The Open: Cameron Smith wins first major after incredible finish

In his debut competition, the 28-year-old knocked out five birdies in a row, breaking through nine defenders. old coursehitting an eight to 64 to playmate Cameron Young with a 20-under-par hit.

Starting the day four shots ahead of Smith, Rory McIlroy finished two shots behind in third place after hitting 70 without a god.

It spelled grief for the Northern Irishman, who, hoping to end an eight-year severe drought, saw a second Claret Jug victory slip through his fingers after a day of missed opportunities.

Sharing the lead with Viktor Hovland at the top after pulsing saturday duel, McIlroy hoped he would finally win his fifth Major after outscoring the Norwegian on the fifth hole, who hit two over 74s to finish fourth. Englishman Tommy Fleetwood joined the 24-year-old under 14 with an impressive 67 shots.

However, while the 33-year-old made only one birdie afterward, ahead of Smith, having already doubled that count with his fifth hole, broke through the back nine with a run of five birdies before adding another on the 18th.

Just moments ago, Young had exhausted a dramatic final eagle, the eighth and final birdie of the round spared the Aussie from the playoffs, his win secured after McIlroy failed to muster the speculative eagle chip needed for the tie.

Smith hits his second shot on the second hole.

The return of the child

Overcome with emotion and almost unable to utter a word during the trophy presentation at 18th Court, Smith began his press conference simply welcoming the opportunity to breathe again.

“Winning the Open Championship in itself is likely to be the highlight of a golfer’s career,” Smith told reporters.

“Doing this around St. Andrews is incredible. This place is so cool.

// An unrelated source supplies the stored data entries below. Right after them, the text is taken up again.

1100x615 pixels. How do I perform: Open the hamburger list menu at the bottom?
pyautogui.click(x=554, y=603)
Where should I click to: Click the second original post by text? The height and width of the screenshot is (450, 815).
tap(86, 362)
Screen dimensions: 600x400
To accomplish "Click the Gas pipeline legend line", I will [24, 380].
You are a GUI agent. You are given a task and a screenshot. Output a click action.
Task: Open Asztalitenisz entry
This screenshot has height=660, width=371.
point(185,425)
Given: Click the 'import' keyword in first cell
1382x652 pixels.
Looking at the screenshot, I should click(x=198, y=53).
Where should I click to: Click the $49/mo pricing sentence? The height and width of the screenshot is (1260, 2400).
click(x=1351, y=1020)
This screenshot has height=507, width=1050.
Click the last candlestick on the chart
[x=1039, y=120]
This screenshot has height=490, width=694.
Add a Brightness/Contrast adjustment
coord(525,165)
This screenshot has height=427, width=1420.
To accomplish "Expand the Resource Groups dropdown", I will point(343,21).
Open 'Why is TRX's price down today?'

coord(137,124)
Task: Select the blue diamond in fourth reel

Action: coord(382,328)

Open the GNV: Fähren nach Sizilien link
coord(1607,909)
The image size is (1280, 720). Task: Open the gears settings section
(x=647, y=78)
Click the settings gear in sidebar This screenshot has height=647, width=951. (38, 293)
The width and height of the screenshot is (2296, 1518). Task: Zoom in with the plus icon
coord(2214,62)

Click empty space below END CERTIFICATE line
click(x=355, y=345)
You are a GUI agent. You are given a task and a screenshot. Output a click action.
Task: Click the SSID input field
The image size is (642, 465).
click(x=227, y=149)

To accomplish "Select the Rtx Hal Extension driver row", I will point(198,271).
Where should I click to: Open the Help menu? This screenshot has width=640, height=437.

I like the golf course. I love this town”.

With this triumph, Smith became the first Australian to lift a Claret Jug in nearly 30 years since Greg Norman won at Royal St George’s in 1993. Its four-stroke overhaul was another historic milestone, coinciding with the biggest comeback win at St. Andrews, last achieved by John Daly in 1995.

This capped off a remarkable struggle for Smith on the final day, whose disappointing 73-shot round on Saturday spoiled the opening 67 and a brilliant 64 that kept him in the lead going into the weekend.

However, Smith doesn’t regret giving himself extra work, but says it’s “good” that he fell behind before the big day.

“It’s very easy to go on the defensive and keep hitting 60-70 feet and you can parse all day, but you’re not going to do birdies,” he said.

“I think it’s good that I’m definitely behind. I think my thinking would have been a little different, especially in that nine if I had been ahead.”

“This is neither life nor death”

Third place marks a repeat of McIlroy’s finish in St. Louis. Andrews in 2013. In his 13th Open Championship, the Northern Irishman made no secret of his “dream” to win at the “home of golf” to add to his claret pitcher lifted at Royal Liverpool in 2014.

He arrived at the Old Course on a wave of local support as well as fit, finishing second at the Masters and in the top eight at two other Majors this season.

This form was well showcased in McIlroy’s brilliant teeing and approach play throughout the day, but the 21-time PGA Tour winner ultimately fell short on his short play as he failed to land one hit from the field throughout final round. .

McIlroy is approaching the fourth hole.

“I’m sorry about the few hits I missed, but overall it was a good week,” McIlroy told reporters.

“I play one of the best golf courses I have played in a long time, so you just have to keep knocking on the door and eventually it will open.

“After all, this is neither life nor death. I will have other chances to win the Open Championship and other chances to win big tournaments. I feel like I missed this chance, but there will be other opportunities. “

After talking with Hovland throughout their pulsing saturday battleMcIlroy was the center of attention throughout the decider round amid the crowd’s often deafening roar for the local fan favorite.
McIlroy hits an ancient stone and breaks the arm of a PGA Tour employee in an eventful first open round

“I certainly appreciated the encouragement and it was incredible to be cheered on all 72 holes, but I didn’t let it put more pressure on me,” he said.

“I try to make it for myself at the end of the day. Yes, it’s great to get support, but the happiest person in the world if I won that Claret Jug would be me.”

Meanwhile, Hovland was reflecting on an “anti-climate” close to what was an extremely impressive performance in just his second public appearance. After a flawless card on Saturday, the 24-year-old missed three times – and only once – in the final round.

Despite only turning pro in 2019, the Norwegian has been at home all week vying for the top spot on the leaderboard. Despite failing to maintain the pace needed to fulfill his dream of a first Major, fourth place was his best finish at a Major to date, after finishing 12th at last year’s tournament and the 2019 US Open.

“I expected to hold out there a little longer,” Hovland told reporters.

“Just a little disappointed that I didn’t have it today, but it was a great experience today and obviously yesterday. The whole week has been a good learning experience and I feel like it will make me feel better.”